### [GIVEN RECORDS]

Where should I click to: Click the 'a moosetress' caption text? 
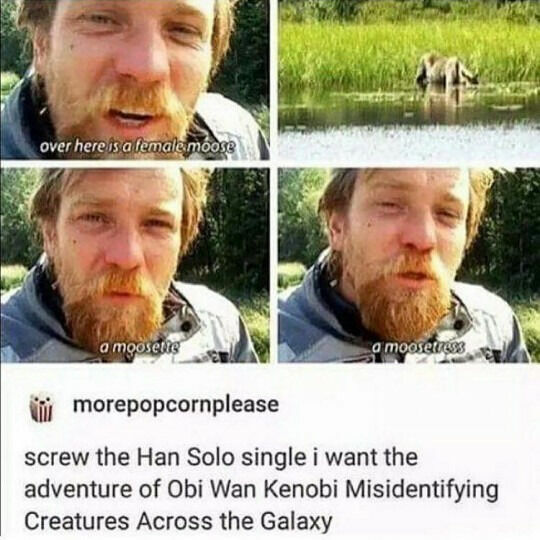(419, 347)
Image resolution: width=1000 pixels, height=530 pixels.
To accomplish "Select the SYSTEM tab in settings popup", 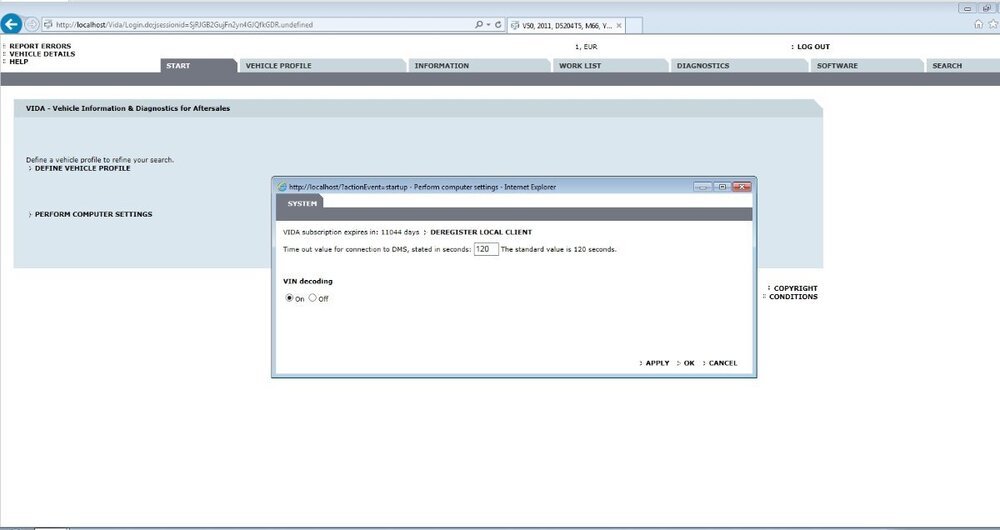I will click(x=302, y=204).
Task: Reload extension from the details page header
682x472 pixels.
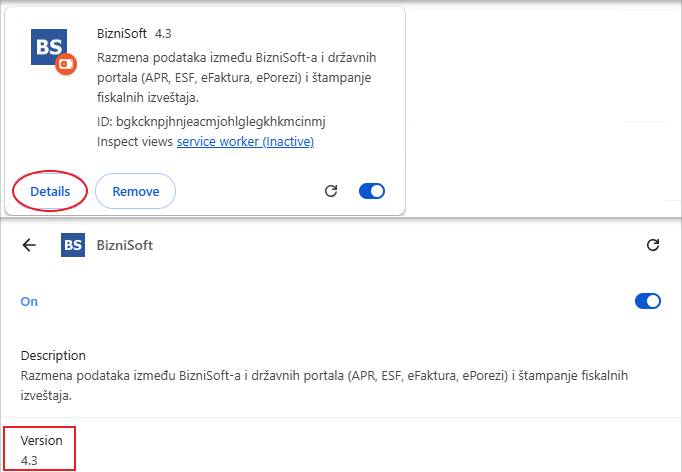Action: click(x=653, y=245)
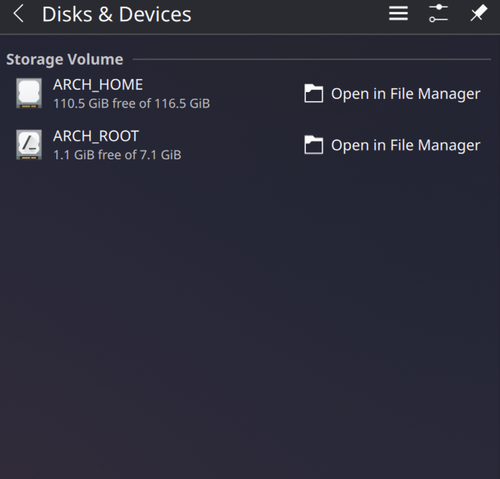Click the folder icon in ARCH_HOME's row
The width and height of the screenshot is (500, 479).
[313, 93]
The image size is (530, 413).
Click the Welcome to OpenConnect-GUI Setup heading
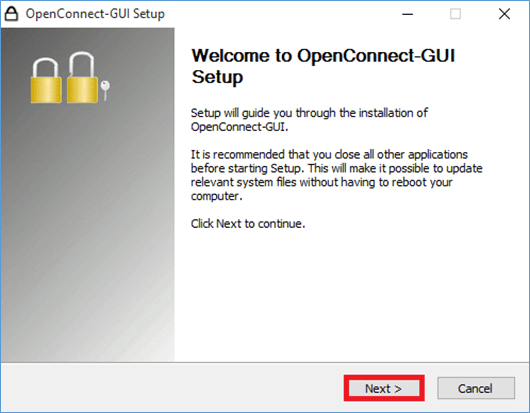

### [YOUR INSTRUCTIONS]
Every line from the one containing "682x472 pixels." to the final line of the records should be duplicated exactly; no picture is to be copied.

### [TASK SOLUTION]
682x472 pixels.
Action: click(x=653, y=245)
Click the folder icon in ARCH_HOME's row
The width and height of the screenshot is (500, 479).
[313, 93]
The image size is (530, 413).
Click the Welcome to OpenConnect-GUI Setup heading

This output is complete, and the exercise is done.